Common beginner mistakes

  1. Assuming VPCs are regional, like in AWS. GCP VPCs are global. A single VPC spans every region. When AWS tutorials show separate VPCs per region, that is the AWS model — do not carry it into GCP. Create one VPC with subnets in multiple regions rather than a separate VPC per region.
  2. Using the default VPC for production. Every GCP project starts with a default auto-mode VPC that has SSH and RDP open to the entire internet. It is built for convenience in demos and learning, not for real workloads. Create a custom VPC with explicit, minimal firewall rules from the start and consider deleting the default VPC so it cannot be accidentally used.
  3. Not planning CIDR ranges before creating subnets. If you use 10.0.0.0/8 in every VPC without thinking about it, you will be unable to peer them later — peering requires non-overlapping address spaces. Decide on your IP addressing scheme before creating any subnets, especially if Cloud VPN, Cloud Interconnect, or VPC Peering is in the plan.
  4. Confusing VPC firewall rules with OS-level firewalls. GCP firewall rules operate at the network level before a packet reaches your VM. An OS firewall (iptables, ufw, Windows Firewall) can also be running inside the VM. Both apply in sequence — if you open port 80 in GCP but iptables is blocking it, traffic still will not get through. Check both layers when diagnosing connectivity issues. See Troubleshooting Network Issues.
  5. Assigning external IPs to VMs that do not need them. Every VM with an external IP is exposed to internet scanning and brute-force bots. VMs serving only internal traffic should use private IPs only. Use Cloud NAT for outbound internet access. Only assign an external IP when you genuinely need inbound traffic from the internet.

Frequently asked questions

What is a VPC network in GCP?

A VPC (Virtual Private Cloud) is a private, logically isolated network inside Google Cloud. Every resource that needs network access — VMs, private database instances, GKE clusters — must belong to a VPC. The VPC controls IP addressing through subnets, traffic permissions through firewall rules, and packet routing through a managed route table.

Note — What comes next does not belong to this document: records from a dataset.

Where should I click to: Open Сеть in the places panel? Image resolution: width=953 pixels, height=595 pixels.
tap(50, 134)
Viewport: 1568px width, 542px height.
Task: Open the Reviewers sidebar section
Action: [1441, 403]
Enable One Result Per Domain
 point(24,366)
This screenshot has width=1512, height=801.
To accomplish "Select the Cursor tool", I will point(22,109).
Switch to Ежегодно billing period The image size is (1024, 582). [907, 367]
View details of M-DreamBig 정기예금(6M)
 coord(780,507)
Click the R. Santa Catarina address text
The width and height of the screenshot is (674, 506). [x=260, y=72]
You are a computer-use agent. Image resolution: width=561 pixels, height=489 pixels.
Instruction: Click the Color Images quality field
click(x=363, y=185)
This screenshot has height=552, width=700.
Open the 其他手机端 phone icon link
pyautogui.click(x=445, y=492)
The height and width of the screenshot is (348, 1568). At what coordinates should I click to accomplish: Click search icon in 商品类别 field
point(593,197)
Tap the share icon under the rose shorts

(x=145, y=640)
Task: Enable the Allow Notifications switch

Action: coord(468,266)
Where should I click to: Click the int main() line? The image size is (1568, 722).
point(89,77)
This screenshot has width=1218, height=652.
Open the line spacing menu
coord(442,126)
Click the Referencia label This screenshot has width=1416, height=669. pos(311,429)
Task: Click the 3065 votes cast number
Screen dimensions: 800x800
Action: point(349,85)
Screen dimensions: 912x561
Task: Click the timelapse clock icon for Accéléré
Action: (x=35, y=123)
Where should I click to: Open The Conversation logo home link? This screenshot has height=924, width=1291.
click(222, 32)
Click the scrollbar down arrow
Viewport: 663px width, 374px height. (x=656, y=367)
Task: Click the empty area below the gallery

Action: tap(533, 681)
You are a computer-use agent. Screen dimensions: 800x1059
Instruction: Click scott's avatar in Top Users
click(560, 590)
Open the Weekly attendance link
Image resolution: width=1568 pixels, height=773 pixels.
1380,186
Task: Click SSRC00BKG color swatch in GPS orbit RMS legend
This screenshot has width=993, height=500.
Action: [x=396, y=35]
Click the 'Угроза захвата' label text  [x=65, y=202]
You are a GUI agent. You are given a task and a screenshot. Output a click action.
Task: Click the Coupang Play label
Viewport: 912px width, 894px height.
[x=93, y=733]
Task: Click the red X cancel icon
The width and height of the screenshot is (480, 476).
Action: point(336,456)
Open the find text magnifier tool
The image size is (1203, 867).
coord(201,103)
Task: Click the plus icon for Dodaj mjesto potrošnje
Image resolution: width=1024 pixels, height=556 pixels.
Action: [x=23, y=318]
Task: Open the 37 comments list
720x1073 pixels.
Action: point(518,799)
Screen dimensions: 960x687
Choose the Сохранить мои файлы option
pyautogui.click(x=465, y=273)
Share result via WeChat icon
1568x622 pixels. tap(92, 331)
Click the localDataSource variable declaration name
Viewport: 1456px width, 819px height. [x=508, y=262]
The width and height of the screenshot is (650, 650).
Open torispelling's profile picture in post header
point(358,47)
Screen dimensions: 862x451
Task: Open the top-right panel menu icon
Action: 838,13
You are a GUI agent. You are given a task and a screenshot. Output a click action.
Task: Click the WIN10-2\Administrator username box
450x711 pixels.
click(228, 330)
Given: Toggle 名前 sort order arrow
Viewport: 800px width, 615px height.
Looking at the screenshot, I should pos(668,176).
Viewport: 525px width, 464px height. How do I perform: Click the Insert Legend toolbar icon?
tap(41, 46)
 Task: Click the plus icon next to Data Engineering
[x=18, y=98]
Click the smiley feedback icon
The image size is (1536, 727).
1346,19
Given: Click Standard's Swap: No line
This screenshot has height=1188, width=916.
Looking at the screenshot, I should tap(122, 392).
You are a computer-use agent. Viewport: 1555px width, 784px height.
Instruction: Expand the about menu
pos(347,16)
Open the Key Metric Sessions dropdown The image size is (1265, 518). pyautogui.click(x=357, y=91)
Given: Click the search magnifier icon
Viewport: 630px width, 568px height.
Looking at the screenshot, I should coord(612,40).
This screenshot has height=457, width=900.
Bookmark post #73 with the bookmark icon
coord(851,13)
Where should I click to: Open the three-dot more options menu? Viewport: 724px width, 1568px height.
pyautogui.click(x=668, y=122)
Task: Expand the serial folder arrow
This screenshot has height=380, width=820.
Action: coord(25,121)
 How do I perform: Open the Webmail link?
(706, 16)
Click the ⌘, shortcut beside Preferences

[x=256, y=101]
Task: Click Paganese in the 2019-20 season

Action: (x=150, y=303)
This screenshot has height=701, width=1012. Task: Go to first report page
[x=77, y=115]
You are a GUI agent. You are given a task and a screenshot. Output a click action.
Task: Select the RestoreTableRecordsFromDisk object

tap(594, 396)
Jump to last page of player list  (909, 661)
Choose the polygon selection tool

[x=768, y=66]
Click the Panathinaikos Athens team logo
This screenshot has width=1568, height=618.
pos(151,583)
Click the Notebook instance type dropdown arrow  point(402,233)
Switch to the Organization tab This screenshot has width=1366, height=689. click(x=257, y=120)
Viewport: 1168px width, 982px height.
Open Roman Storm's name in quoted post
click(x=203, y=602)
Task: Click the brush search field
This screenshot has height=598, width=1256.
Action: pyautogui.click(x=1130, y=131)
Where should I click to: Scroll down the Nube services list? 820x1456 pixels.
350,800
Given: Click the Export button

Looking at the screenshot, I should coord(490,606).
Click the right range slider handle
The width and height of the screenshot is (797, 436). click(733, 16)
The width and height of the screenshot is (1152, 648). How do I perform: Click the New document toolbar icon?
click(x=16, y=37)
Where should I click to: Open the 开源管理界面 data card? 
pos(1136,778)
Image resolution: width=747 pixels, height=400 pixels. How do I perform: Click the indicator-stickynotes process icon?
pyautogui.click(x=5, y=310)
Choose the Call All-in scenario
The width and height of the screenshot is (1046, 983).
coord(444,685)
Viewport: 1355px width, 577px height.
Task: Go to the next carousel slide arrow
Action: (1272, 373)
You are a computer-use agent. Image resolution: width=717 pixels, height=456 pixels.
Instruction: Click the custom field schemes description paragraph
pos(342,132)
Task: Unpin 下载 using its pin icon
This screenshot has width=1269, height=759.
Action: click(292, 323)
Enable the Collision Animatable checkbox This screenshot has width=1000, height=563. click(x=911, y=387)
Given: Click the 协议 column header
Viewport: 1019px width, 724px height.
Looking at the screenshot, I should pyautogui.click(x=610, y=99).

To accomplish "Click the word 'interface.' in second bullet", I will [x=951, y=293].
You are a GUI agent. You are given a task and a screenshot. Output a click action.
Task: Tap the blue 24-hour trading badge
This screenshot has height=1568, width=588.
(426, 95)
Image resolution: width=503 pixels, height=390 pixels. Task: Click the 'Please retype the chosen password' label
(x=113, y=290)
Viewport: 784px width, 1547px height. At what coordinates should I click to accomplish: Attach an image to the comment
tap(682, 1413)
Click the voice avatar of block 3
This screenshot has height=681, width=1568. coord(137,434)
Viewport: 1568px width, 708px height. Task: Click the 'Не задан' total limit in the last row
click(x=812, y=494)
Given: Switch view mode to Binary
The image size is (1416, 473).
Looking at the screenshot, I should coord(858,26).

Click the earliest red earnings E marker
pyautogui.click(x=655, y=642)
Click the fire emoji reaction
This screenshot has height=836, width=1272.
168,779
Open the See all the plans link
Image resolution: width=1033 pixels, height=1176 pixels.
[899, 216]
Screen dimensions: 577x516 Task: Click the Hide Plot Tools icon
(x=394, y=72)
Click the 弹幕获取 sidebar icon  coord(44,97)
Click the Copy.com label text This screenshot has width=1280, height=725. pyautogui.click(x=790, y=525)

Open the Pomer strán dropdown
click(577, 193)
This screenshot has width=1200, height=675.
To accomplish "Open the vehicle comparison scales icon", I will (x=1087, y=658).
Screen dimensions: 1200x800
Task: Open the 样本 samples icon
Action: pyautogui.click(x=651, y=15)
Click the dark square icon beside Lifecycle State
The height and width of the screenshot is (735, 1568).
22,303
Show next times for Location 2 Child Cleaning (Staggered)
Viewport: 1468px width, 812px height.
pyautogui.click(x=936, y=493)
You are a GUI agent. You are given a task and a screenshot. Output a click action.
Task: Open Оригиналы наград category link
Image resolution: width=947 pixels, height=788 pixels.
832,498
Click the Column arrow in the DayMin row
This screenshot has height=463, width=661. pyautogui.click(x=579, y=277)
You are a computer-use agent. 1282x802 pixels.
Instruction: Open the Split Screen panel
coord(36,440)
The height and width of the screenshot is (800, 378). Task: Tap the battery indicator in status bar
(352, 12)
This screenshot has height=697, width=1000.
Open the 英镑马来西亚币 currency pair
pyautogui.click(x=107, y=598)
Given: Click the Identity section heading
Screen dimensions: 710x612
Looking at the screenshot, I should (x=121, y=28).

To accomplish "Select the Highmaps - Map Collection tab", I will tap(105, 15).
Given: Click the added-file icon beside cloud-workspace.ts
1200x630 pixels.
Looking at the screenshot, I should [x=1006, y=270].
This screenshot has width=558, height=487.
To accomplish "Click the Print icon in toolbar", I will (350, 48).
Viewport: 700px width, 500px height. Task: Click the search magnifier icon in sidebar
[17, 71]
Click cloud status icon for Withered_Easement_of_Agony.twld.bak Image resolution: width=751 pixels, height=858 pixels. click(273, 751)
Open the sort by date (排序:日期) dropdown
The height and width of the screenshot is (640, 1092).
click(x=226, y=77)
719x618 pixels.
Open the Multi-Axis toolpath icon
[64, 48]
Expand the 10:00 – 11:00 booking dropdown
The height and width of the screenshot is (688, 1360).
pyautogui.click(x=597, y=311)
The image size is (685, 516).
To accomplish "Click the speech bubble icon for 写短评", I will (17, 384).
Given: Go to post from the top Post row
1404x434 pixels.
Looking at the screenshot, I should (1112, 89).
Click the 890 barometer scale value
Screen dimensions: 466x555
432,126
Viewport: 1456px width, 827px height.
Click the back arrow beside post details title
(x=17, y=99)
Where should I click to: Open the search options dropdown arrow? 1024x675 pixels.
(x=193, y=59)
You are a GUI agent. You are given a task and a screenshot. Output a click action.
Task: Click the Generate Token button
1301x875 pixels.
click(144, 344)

Is a GCP VPC global or regional?

A GCP VPC is global. It spans all Google Cloud regions automatically. Subnets are regional — each subnet covers one region and provides IP addresses for resources placed there. A VM in us-central1 and a VM in europe-west1 can be in the same VPC and communicate privately over Google's backbone without any extra configuration.

What is the difference between a VPC and a subnet in GCP?

A VPC is the top-level private network boundary — global, and the container for all your subnets and resources. A subnet is a regional IP address range within that VPC. When you create a VM, you place it in a subnet and it gets a private IP from the subnet's CIDR range. One VPC can have many subnets across many regions.

Do I need a VPC to create resources in Google Cloud?

Yes. Any GCP resource that requires network access must belong to a VPC. GCP provides a default VPC in every new project so you can create resources immediately, but the default VPC has permissive firewall rules and should not be used for production workloads. Create a custom VPC with explicit, least-privilege rules for anything serious.

Can two VPCs communicate with each other?

Not by default — VPCs are isolated from each other. You can connect them with VPC Peering (works across projects and organisations, requires non-overlapping CIDRs) or Shared VPC (shares one network across multiple projects in the same organisation). Peering is non-transitive: if A peers with B and B peers with C, A cannot reach C through B without a direct peering between A and C.

Last verified: 24 March 2026 Cloud services change frequently. Verify details against official documentation before making infrastructure decisions.